With the holidays right around the corner and the official start of #cuffingseason underway, it’s important now more than ever to prepare yourselves.
You may be asking, “what am I preparing myself for?”
Spending the holidays with your significant other’s parents.
Personally, parents love me. I have no problem getting along with people’s parents, sometimes better than my actual friends. I’m not quite a brown noser, but I certainly know how to lean into making a good impression and making my friends feel inadequate about themselves.
If your relationship is new, the odds that you’ll either be meeting the parents for the first time at Thanksgiving or Christmas skyrocket exponentially. It also means you have to be on your best behavior and leave all your stupid and childish tendencies at the front door. Meeting your significant other’s parents is a big deal, because it is a true make or break situation.

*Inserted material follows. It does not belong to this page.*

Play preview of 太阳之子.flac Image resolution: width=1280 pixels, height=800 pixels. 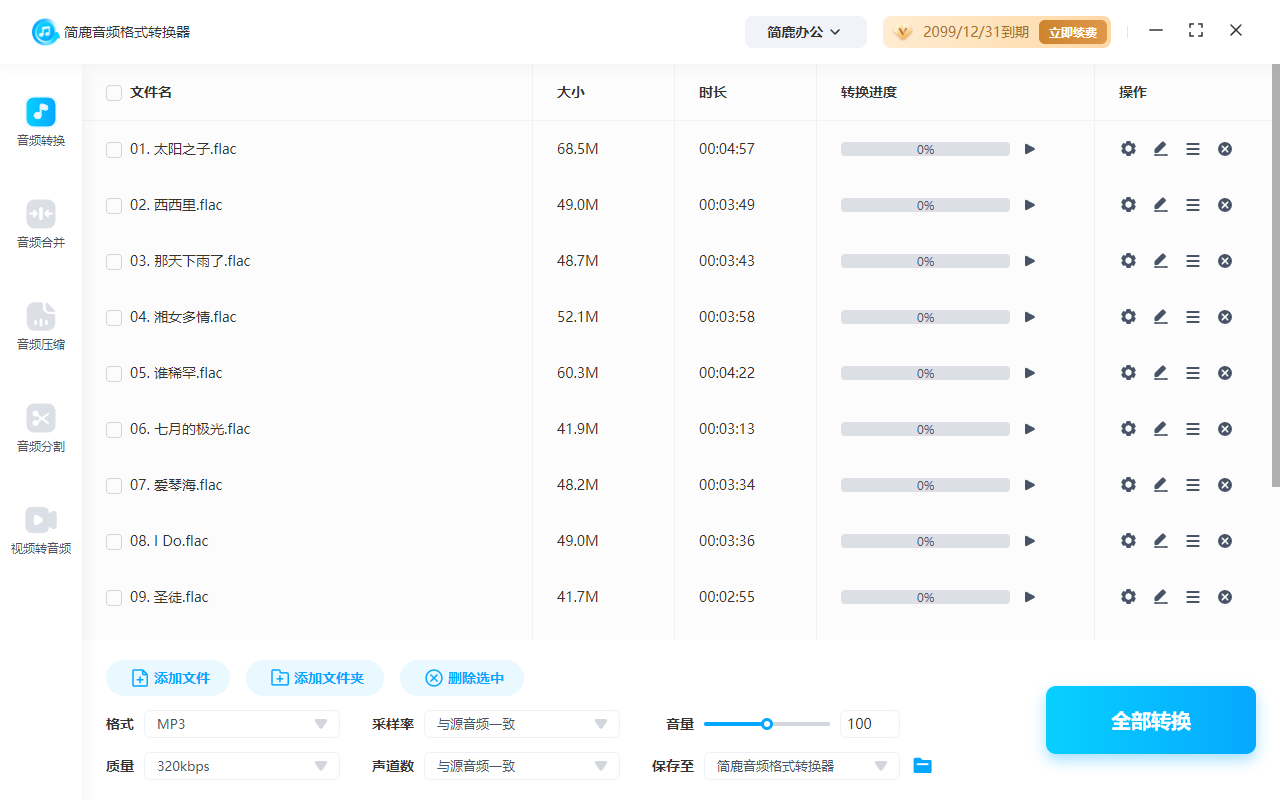point(1030,148)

You don’t get a second chance at making a first impression.
In my experience, spending the holidays with your SO’s parents or extended family can be overwhelming, exhausting and downright insanity. You’re getting a first-hand taste of the true family dynamic, and that is also when you can spot the red flags. The same goes for your SO’s family who are looking for any and all weaknesses or flaws in you. It’s a real (mostly) subtle showdown and test of willpower not to overreact or make a complete ass out of yourself.
In the instance of Thanksgiving, if you’re spending it with your SO and their family, the odds are that it’s a multi-day journey. That includes finding ways to sneak around to get in some touching and adult fun without getting caught. As the infamous SNL short showed, sometimes the only option is in a twin bed.

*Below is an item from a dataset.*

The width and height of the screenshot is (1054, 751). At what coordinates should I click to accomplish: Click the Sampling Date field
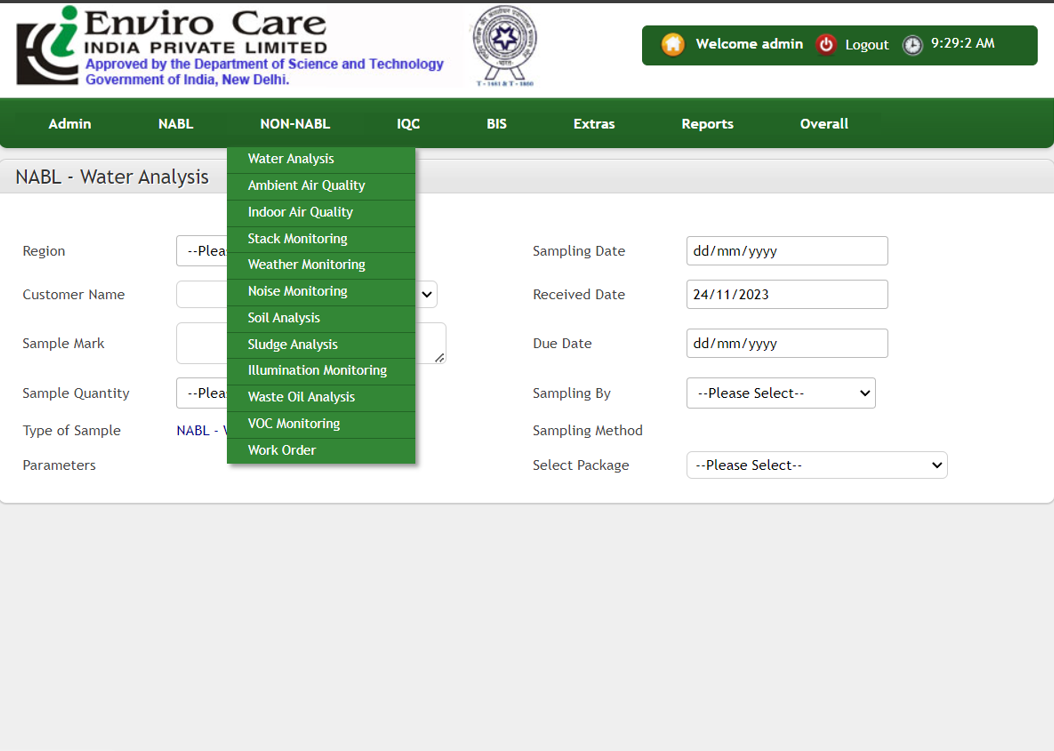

My advice is to find out as much information ahead of your visit about your SO’s parents/family members so you can learn about people’s interests, hobbies, etc., especially if you’re a terrible conversationalist. The worst part about spending time with complete strangers is sitting there with nothing to say and you awkwardly sit in silence staring at each other before one of you gets up and politely excuses themselves. Take a quick trip to the bathroom if need be to Google conversation starters or information about the location you’re currently in. It’s all about playing into what people want to hear.
When you’re spending time with your SO’s family for the holidays, you don’t want to show them all of your terrible or questionable eating habits. It’s okay to be polite and decline food, but no one needs to know your whole life story the first 15 minutes they meet you. Like an onion, let them peel back the layers, one by one. Don’t chop the onion into a 1000 pieces right in front of them.

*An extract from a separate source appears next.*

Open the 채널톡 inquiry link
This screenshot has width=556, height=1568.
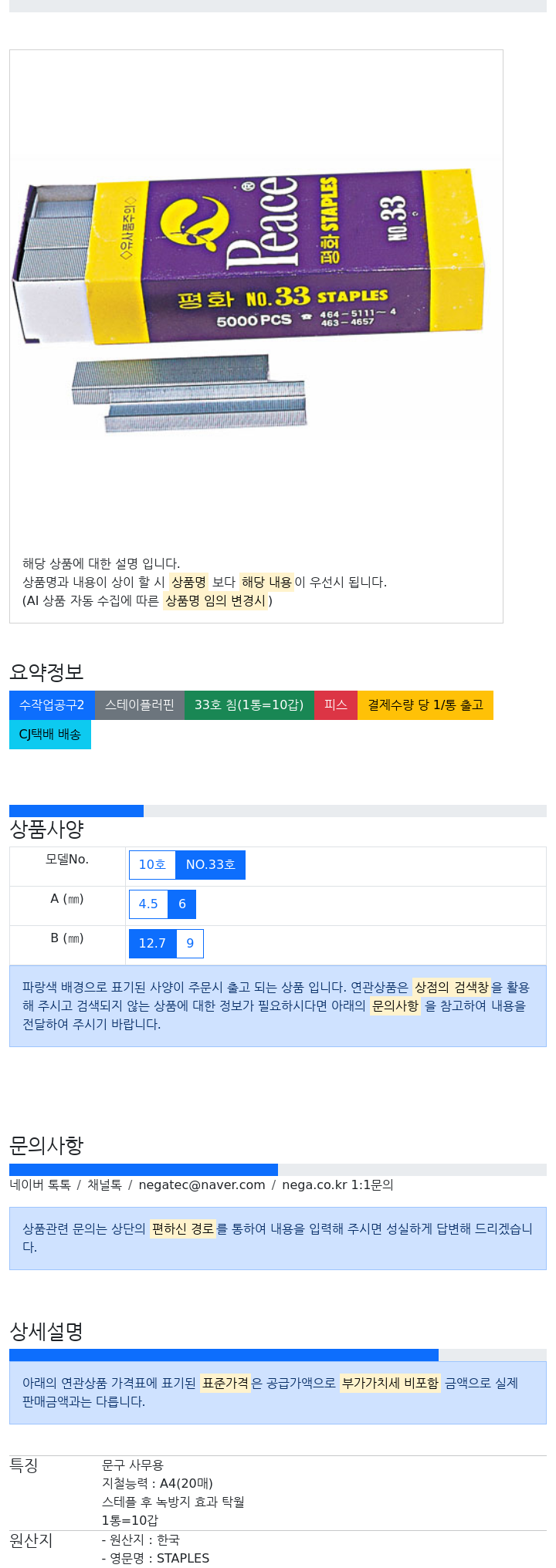click(104, 1185)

I will also say that if you’re in a complete strangers home, don’t be a complete lazy human being before and after mealtime. Make an honest attempt at trying to help the host with preparation or clean up. It shows character and that you aren’t a complete waste of space. By giving off the appearance that you care, in true sociopathic tendencies, you’ll make these people think better of you, even if you genuinely don’t want to help them. I joke, but in all actuality, it’s important to continue to leave a good first impression at every opportunity.
There are a million variables for how your first holiday spent with your significant other and their family can go, but the most important thing to remember is to communicate with your partner. Let them know about any hesitations, nerves, etc. that you may have so they can do their best to prepare you for stepping into the lion’s den of their family. Remember, these could be your potential future in-laws, so do your best to make them not roll their eyes every time your name is brought up or you walk into a room.